**WHAT THE TASK REQUIRES**
Every entry, from the first to the last, should be written out exactly.

*** Begin section ***

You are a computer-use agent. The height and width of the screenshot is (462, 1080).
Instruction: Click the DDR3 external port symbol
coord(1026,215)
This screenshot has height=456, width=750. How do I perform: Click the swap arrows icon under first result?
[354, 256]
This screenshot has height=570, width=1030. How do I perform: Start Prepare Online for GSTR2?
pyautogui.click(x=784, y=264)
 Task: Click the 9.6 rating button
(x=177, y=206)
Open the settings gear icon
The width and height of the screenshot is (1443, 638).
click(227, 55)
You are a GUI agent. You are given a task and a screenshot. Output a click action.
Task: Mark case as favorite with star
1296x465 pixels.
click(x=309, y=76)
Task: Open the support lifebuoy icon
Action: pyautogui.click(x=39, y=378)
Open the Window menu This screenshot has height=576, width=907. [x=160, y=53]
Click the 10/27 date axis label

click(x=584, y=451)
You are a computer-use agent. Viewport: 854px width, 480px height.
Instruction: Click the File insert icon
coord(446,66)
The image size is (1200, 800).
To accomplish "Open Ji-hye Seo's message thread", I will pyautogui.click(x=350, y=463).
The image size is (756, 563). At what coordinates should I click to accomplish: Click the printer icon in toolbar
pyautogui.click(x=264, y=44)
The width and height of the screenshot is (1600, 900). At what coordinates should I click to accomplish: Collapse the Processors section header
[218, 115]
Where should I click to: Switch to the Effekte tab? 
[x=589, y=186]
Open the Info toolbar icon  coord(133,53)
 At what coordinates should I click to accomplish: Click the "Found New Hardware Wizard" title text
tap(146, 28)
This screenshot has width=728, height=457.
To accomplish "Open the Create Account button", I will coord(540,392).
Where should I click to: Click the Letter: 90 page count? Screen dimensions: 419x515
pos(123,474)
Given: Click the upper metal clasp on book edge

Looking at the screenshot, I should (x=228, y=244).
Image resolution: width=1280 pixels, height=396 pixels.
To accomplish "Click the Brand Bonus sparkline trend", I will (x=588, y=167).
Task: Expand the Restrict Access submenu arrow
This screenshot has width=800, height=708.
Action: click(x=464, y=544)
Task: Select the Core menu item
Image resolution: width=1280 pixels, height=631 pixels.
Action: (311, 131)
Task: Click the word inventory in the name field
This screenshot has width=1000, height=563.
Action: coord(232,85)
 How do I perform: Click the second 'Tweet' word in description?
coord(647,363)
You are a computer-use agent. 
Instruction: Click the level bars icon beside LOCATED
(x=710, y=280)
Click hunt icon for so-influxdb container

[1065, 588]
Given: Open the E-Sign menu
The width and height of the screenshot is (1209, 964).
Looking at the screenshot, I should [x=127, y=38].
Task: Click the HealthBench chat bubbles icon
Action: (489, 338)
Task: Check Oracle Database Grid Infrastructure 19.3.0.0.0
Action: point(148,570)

*** End section ***

**RESPONSE BELOW**
You are a computer-use agent. The height and width of the screenshot is (462, 1080).
Instruction: Click the DDR3 external port symbol
coord(1026,215)
This screenshot has height=456, width=750. How do I perform: Click the swap arrows icon under first result?
[354, 256]
This screenshot has height=570, width=1030. How do I perform: Start Prepare Online for GSTR2?
pyautogui.click(x=784, y=264)
 Task: Click the 9.6 rating button
(x=177, y=206)
Open the settings gear icon
The width and height of the screenshot is (1443, 638).
click(227, 55)
You are a GUI agent. You are given a task and a screenshot. Output a click action.
Task: Mark case as favorite with star
1296x465 pixels.
click(x=309, y=76)
Task: Open the support lifebuoy icon
Action: pyautogui.click(x=39, y=378)
Open the Window menu This screenshot has height=576, width=907. [x=160, y=53]
Click the 10/27 date axis label

click(x=584, y=451)
You are a computer-use agent. Viewport: 854px width, 480px height.
Instruction: Click the File insert icon
coord(446,66)
The image size is (1200, 800).
To accomplish "Open Ji-hye Seo's message thread", I will pyautogui.click(x=350, y=463).
The image size is (756, 563). At what coordinates should I click to accomplish: Click the printer icon in toolbar
pyautogui.click(x=264, y=44)
The width and height of the screenshot is (1600, 900). At what coordinates should I click to accomplish: Collapse the Processors section header
[218, 115]
Where should I click to: Switch to the Effekte tab? 
[x=589, y=186]
Open the Info toolbar icon  coord(133,53)
 At what coordinates should I click to accomplish: Click the "Found New Hardware Wizard" title text
tap(146, 28)
This screenshot has width=728, height=457.
To accomplish "Open the Create Account button", I will coord(540,392).
Where should I click to: Click the Letter: 90 page count? Screen dimensions: 419x515
pos(123,474)
Given: Click the upper metal clasp on book edge

Looking at the screenshot, I should (x=228, y=244).
Image resolution: width=1280 pixels, height=396 pixels.
To accomplish "Click the Brand Bonus sparkline trend", I will (x=588, y=167).
Task: Expand the Restrict Access submenu arrow
This screenshot has width=800, height=708.
Action: click(x=464, y=544)
Task: Select the Core menu item
Image resolution: width=1280 pixels, height=631 pixels.
Action: (311, 131)
Task: Click the word inventory in the name field
This screenshot has width=1000, height=563.
Action: coord(232,85)
 How do I perform: Click the second 'Tweet' word in description?
coord(647,363)
You are a computer-use agent. 
Instruction: Click the level bars icon beside LOCATED
(x=710, y=280)
Click hunt icon for so-influxdb container

[1065, 588]
Given: Open the E-Sign menu
The width and height of the screenshot is (1209, 964).
Looking at the screenshot, I should [x=127, y=38].
Task: Click the HealthBench chat bubbles icon
Action: (489, 338)
Task: Check Oracle Database Grid Infrastructure 19.3.0.0.0
Action: point(148,570)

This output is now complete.